Efectos De La Corriente Electrica En El Cuerpo Humano
Los efectos de la corriente eléctrica en el cuerpo humano varían significativamente dependiendo de factores como la intensidad de la corriente (medida en amperios), la trayectoria que sigue a través del cuerpo, la duración de la exposición, la frecuencia de la corriente (AC vs. DC), y la resistencia individual de la persona.
La intensidad de la corriente es el factor más crítico. Corrientes pequeñas, del orden de miliamperios (mA), pueden causar una sensación de hormigueo. A medida que aumenta la intensidad, se produce una contracción muscular, conocida como "tetanización". Esto puede impedir que la persona se libere de la fuente de la corriente, aumentando el tiempo de exposición y el daño potencial.
La trayectoria de la corriente es fundamental. Si la corriente pasa por el corazón o el cerebro, las consecuencias pueden ser fatales. Una corriente que atraviesa el corazón puede causar una fibrilación ventricular, un ritmo cardíaco irregular que impide que el corazón bombee sangre eficazmente, lo que lleva a un paro cardíaco.
La duración de la exposición influye directamente en la gravedad de las lesiones.

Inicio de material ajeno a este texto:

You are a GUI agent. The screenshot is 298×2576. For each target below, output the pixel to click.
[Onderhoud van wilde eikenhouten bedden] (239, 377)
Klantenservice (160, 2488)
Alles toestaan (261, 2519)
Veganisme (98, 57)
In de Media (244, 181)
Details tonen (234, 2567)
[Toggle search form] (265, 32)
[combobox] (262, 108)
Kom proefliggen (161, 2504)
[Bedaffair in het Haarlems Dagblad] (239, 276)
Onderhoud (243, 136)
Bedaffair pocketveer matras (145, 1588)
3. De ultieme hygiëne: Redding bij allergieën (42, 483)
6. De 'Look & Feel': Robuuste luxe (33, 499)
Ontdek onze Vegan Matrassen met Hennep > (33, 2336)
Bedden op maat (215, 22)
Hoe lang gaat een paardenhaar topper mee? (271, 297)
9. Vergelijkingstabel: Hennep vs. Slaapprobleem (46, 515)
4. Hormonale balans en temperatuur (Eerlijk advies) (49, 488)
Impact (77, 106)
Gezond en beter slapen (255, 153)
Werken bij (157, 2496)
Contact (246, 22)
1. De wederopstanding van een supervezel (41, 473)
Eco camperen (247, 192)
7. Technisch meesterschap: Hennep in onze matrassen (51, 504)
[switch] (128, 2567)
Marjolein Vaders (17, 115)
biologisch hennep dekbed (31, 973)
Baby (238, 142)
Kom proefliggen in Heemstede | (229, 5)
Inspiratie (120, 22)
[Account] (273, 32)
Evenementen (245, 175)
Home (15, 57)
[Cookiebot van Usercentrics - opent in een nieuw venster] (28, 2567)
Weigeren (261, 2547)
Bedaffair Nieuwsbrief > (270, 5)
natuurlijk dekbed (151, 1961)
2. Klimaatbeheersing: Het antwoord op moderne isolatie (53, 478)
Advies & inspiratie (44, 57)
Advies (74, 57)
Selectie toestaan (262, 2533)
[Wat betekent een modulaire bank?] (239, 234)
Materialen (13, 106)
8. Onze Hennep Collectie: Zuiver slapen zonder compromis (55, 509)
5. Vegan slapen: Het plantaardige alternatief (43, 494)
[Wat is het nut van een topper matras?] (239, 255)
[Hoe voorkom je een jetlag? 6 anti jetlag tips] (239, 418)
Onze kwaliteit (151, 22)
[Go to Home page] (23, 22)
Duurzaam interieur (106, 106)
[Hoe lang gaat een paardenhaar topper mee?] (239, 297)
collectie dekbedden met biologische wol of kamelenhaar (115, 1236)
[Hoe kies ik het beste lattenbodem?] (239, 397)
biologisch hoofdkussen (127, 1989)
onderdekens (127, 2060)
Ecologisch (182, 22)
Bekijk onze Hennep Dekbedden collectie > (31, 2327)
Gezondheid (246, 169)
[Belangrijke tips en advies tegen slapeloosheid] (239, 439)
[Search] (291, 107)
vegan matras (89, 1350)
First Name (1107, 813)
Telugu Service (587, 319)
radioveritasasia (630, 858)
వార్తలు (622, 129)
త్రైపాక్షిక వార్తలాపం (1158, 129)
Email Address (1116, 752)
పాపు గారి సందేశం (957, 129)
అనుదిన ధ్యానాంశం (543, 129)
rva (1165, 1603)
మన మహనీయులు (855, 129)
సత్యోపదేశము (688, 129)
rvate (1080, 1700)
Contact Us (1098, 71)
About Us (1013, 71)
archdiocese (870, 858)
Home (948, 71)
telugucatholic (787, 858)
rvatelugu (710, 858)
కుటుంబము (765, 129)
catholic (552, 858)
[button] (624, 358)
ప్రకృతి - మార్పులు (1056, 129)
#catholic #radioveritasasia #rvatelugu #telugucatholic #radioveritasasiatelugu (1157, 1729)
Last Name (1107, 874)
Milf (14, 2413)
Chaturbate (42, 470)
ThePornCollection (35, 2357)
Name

Cuanto más tiempo esté una persona expuesta a la corriente, mayor será el daño a los tejidos y órganos internos.
La frecuencia de la corriente también es importante. La corriente alterna (AC), utilizada en la mayoría de los hogares, es generalmente más peligrosa que la corriente continua (DC) a la misma intensidad. La AC tiende a causar tetanización muscular con mayor facilidad.
La resistencia del cuerpo humano varía según la persona y las condiciones. La piel seca ofrece una resistencia relativamente alta, pero la piel húmeda o mojada reduce drásticamente la resistencia, aumentando el riesgo de que la corriente pase más fácilmente a través del cuerpo.
Ejemplo 1: Tocar un cable pelado con la mano seca puede resultar en una leve descarga. Ejemplo 2: Tocar el mismo cable con la mano mojada cerca del agua podría ser fatal debido a la reducción de la resistencia y la posible trayectoria a través del corazón.
El shock eléctrico puede provocar quemaduras (internas y externas), daño neurológico, problemas respiratorios, fracturas óseas debido a la violenta contracción muscular y, en casos extremos, la muerte.
En el mundo real, el conocimiento de estos efectos es crucial para la seguridad laboral, especialmente en profesiones que involucran el manejo de electricidad. El uso adecuado de equipos de protección personal (EPP), como guantes aislantes y calzado de seguridad, y el seguimiento de los protocolos de seguridad son esenciales para prevenir accidentes y proteger a las personas de los peligros de la corriente eléctrica.